Bitcoin (BTC) has been showing stability around the $29,500 mark in anticipation of the release of the United States Consumer Price Index (CPI). The CPI is a crucial indicator for the Federal Reserve when determining interest rate policies. The previous June CPI reading was the lowest in two years, and it is widely expected that the July CPI will also experience a drop.

The market seemed particularly focused on the potential impact of the CPI on Bitcoin and the broader cryptocurrency market. If the CPI were to rise, it would put pressure on risk assets like cryptocurrencies, which typically benefit from looser Fed policies. JPMorgan Chase has already raised concerns about a potential re-acceleration in CPI values due to the recent increases in energy and food prices, as well as the stubbornness of service inflation.

Many traders in the space share a slight bias towards a downward trend in Bitcoin following the CPI release. One trader, Mark Cullen, stated that if Bitcoin failed to re-enter the range above $29,500, he would be inclined to increase his short position. This sentiment is supported by technical analysis, as illustrated by Cullen’s annotated chart of BTC/USD.

Despite the caution and anticipation surrounding the CPI release, market expectations regarding future rate hikes currently favor a pause at the upcoming Federal Open Market Committee (FOMC) meeting in September. According to CME Group’s FedWatch Tool, the odds of a rate hike pause are above 85% at the time of writing.

Liquidity Conditions and Support Levels

Analysts have been monitoring liquidity conditions in the BTC/USD order book on Binance, and some concerns have been raised about potential downside risks due to a lack of bid support immediately below the current spot price. Thin liquidity areas can result in quick price movements due to low friction, while areas with higher liquidity provide more resistance to drastic price changes.

Considering the dark and illiquid zones in the order book, traders and analysts emphasize the importance of liquidity levels and bid support. The presence of liquidity around buy and sell walls provides insulation and stability, while less liquidity leaves the market vulnerable to sudden and potentially significant price swings. It’s essential for traders to pay attention to liquidity levels when assessing the potential impact of market-moving events like the CPI release.


The Bitcoin market has shown stability in the lead-up to the release of the CPI. The potential impact of the CPI on the cryptocurrency market has garnered significant attention, with expectations of a slight bias towards a downward trend in Bitcoin following the release. However, expectations for future rate hikes currently favor a pause at the FOMC meeting in September.

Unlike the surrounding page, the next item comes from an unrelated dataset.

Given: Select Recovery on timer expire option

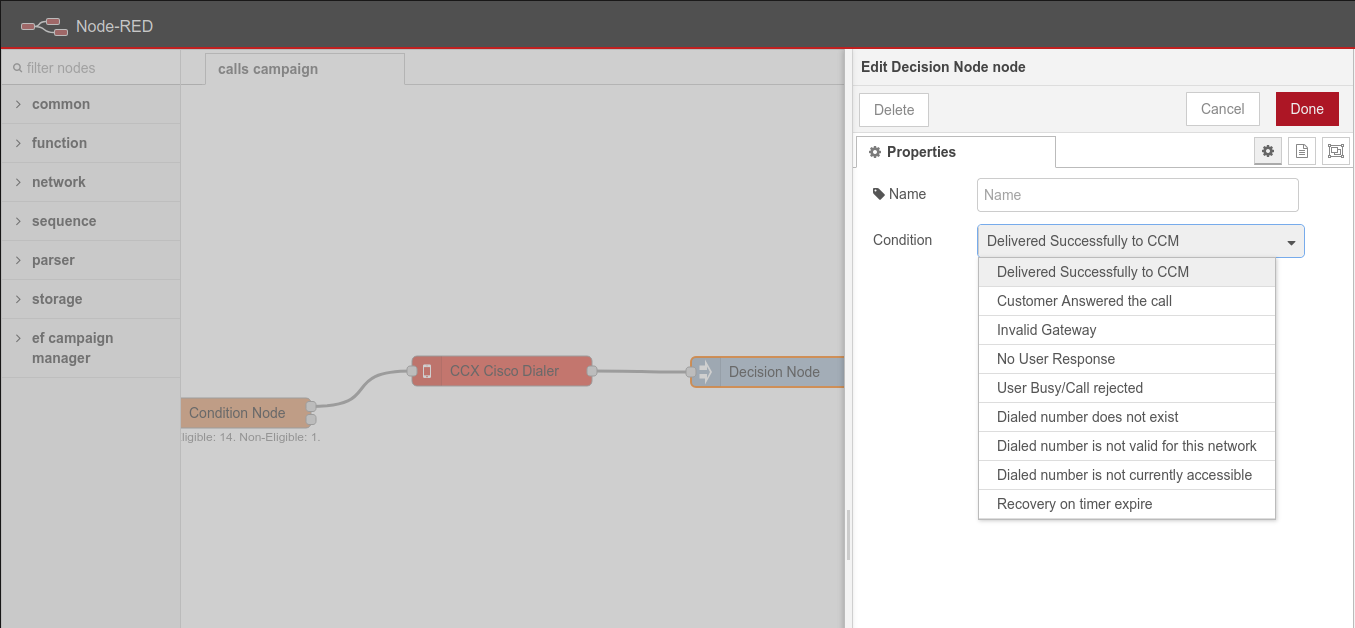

Monitoring liquidity conditions is crucial for understanding potential risks and support levels in the Bitcoin market. Thin liquidity areas can result in price movements with little resistance, while higher liquidity levels provide stability. Traders should carefully assess liquidity levels when considering market dynamics surrounding events like the CPI release.

Overall, the relationship between the cryptocurrency market, Bitcoin, and economic indicators such as the CPI highlight the intricate interplay between traditional financial factors and the emerging blockchain industry. The ability to understand and navigate these interactions is crucial for both traders and investors in the blockchain space.